The elderberry preparation used for the experimentation was 13% standardized Sambucus nigra elderberry powder, generously provided by Artemis International, Inc. (Fort Wayne, IN). 5 μL, 10 μL, and 20 μL of the elderberry extracts (stock concentration 1 mg/mL) were used; eventually, these led to a final concentration of 23.81 μg/mL, 46.51 μg/mL, and 88.88 μg/mL in the wells. With these treatments, the cells were cultured at 28°C, in 5% CO2 and 95% humidity for 48 hours. After 48 hours, the cells were monitored under an inverted microscope to see the proliferation and check for microbial contamination. Then 10μL (working concentration: 0.0375 μCi (Curie)/ μL) of the radioactive 3Thymidine (3H) (Moravek Biochemicals, Stock Concentration: 1mCi/mL) was added to each of the wells, making for a final concentration of 0.375 μCi. The cells were incubated in an identical condition for 24 hours. The proliferative cells uptake the radiolabeled 3Thymidine (3H) as a component of the chromosome while they are synthesizing DNA strands for mitotic cell division, therefore, is proportional to cell proliferation.

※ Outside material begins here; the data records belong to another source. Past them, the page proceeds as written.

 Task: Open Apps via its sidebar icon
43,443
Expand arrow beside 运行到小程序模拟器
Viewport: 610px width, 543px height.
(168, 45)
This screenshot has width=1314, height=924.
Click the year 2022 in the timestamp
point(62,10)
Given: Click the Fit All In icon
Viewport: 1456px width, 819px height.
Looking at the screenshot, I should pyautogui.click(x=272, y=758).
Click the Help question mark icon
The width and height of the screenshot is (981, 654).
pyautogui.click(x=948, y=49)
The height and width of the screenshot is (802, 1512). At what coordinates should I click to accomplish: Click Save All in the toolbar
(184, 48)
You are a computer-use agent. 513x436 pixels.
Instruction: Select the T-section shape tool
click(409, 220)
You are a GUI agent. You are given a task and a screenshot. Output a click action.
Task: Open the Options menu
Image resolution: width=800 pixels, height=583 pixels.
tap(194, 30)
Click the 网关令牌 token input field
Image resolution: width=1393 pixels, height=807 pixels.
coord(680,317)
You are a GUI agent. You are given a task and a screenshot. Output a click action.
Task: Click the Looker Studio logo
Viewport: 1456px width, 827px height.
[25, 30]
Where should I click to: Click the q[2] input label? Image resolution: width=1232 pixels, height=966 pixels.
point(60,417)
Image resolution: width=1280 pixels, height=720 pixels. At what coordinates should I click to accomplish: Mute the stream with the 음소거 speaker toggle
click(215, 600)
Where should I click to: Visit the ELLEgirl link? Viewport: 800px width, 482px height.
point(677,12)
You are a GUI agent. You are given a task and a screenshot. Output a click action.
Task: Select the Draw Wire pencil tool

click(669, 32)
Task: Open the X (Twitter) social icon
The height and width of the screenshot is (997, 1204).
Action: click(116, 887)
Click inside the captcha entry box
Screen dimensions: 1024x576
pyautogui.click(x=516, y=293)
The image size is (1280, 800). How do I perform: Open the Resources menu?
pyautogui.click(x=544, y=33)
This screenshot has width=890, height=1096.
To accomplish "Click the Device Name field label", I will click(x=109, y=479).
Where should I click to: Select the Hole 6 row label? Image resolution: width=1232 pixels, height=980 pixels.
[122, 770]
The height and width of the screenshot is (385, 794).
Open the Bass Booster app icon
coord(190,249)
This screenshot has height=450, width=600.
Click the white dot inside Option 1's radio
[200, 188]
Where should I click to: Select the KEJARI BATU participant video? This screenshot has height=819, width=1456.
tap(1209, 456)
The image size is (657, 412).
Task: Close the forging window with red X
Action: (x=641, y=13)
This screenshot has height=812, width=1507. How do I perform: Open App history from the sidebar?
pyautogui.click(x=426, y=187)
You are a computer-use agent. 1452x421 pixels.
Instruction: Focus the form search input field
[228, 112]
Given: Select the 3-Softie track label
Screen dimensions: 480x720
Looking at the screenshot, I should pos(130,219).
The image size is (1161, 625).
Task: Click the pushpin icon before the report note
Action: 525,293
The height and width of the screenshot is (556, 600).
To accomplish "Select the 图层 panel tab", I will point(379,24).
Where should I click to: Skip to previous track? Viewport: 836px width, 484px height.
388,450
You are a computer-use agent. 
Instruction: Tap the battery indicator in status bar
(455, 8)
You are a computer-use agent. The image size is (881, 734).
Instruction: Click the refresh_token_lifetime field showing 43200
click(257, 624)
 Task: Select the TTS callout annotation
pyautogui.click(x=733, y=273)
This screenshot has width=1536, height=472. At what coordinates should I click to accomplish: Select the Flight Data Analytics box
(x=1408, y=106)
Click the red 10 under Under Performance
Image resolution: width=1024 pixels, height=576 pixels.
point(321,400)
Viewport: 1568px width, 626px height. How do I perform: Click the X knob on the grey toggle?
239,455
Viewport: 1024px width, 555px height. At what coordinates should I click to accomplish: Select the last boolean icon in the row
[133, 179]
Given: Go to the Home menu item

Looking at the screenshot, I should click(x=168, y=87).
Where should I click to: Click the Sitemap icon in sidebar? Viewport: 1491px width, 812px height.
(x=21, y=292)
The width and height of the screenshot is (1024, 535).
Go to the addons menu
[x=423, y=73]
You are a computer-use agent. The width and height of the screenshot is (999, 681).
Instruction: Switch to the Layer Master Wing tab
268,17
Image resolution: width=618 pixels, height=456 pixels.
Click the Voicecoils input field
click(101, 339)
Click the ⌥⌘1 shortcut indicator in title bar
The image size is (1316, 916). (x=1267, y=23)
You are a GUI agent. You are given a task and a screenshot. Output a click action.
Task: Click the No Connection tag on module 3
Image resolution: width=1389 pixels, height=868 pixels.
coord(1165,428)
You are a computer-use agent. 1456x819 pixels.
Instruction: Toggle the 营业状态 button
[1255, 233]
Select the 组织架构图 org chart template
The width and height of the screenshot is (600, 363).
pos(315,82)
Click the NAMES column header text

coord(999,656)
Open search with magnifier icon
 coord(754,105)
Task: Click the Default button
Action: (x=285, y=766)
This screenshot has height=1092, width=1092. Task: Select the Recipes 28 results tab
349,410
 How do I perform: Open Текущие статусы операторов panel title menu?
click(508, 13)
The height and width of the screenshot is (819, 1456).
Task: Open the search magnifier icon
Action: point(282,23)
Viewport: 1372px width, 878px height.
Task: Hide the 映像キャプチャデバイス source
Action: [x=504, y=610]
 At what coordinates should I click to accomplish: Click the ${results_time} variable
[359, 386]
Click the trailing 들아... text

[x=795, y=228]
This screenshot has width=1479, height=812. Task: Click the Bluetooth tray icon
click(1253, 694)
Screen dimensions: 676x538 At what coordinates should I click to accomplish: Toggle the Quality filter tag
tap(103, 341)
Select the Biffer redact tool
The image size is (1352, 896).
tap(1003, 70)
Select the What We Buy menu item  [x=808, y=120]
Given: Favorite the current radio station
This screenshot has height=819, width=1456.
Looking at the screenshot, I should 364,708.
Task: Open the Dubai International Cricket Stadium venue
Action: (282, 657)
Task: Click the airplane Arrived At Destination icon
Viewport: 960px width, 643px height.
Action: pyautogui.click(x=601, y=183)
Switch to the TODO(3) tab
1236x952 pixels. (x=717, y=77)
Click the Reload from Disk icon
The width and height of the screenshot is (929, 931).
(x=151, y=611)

The DNA of the cells was harvested using a cell harvester (Brandel Cell Harvester: model# M-24). The cells in each well of the microtiter plate were harvested on filter paper (WhatmanTM, Buckinghamshire, UK) strips. 10% trichloroacetic acid (TCA) was passed through the cell harvester five times to precipitate the DNA. Ethanol was passed through to wash any free 3Thymidine (3H) off the filter paper discs. TCA solution was passed through the cells to rupture them. Then Ethanol was used to fix the DNA onto the filter papers. The filter papers were air-dried for 3 hours and then transferred to scintillation vials. 3 mL of scintillation cocktail (EcolumeTM scintillation cocktail, MP biomedicals, Southern CA, CA.) solution was added to each vial to submerge the filter paper. The vials were put into a scintillation counter (Beckman CoulterTM LS 6500 Multi-Purpose Scintillation Counter) to determine the radioactivity count. The emitted beta radiation per minute was counted as counts per minute (CPM) in the scintillation counter using a beta counter filter (Geiger counter).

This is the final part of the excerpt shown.